第52章 怒り
不意に遠くから笑い声が聞こえて来た。甘露時と、火憐の物だ。
──それでね、それでね! 伊黒さんったら、百円も持って来ちゃったの! 幾ら私でも、そんなに食べられないわ!
──冨岡さんも、そういう所があります。一度私が欲しいと言った物は、何度でも買って来てしまって。実は簪も予備が七本あります!
──それじゃあ、他の物をねだってみたら? 冨岡さん、宇那手ちゃんの為なら、何だって買ってくれるわよ!
──貴重なお給料を浪費されては困ります!
──でも、本音を言うと、何が欲しいの? 此処だけの話よ?
──時間です。もっと一緒に過ごしたいなって。
──キャー!! 恋する乙女ね!! 良いなぁ。私ももっと、一緒にいたい! 任務が一緒になる事すらないの!! だから、鬼舞辻を倒すのは、少し楽しみかな。絶対一緒に戦えるもの!

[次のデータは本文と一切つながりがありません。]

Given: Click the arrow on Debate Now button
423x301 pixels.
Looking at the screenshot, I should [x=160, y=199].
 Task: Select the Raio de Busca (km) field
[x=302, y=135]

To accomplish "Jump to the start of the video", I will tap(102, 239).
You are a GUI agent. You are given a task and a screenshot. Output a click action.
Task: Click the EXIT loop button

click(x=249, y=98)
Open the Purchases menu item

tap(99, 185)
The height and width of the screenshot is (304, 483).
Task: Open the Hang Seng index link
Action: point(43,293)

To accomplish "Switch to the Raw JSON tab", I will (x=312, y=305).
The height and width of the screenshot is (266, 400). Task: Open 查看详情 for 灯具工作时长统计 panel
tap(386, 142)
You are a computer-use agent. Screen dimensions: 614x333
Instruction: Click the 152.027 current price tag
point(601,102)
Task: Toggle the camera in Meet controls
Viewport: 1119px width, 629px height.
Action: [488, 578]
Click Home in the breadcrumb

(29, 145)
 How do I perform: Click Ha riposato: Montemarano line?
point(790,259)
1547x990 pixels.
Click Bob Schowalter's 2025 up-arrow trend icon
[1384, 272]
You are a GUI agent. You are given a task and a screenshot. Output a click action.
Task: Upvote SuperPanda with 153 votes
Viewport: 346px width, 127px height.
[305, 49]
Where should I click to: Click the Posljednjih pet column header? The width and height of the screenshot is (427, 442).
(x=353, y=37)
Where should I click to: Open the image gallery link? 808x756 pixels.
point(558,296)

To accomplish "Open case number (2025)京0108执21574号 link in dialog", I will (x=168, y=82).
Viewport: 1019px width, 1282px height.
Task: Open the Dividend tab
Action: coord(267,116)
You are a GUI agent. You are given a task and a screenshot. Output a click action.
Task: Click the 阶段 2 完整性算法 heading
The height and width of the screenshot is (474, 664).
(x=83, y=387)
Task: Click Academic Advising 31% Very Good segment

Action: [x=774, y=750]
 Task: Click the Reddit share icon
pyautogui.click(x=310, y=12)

物騒な話しを、かなり呑気にしている。しかし、その明るい声が、産屋敷の心を軽くした。
ほんの一時でも、鬼殺隊士の女性が、普通の女の子の様に過ごしている事が嬉しかった。
「宇那手様と、お話をして参りますね」
冷静さを取り戻したあまねは、一礼して部屋を去った。輝利哉は、父が穏やかな表情で眠りに就くまで側にいた。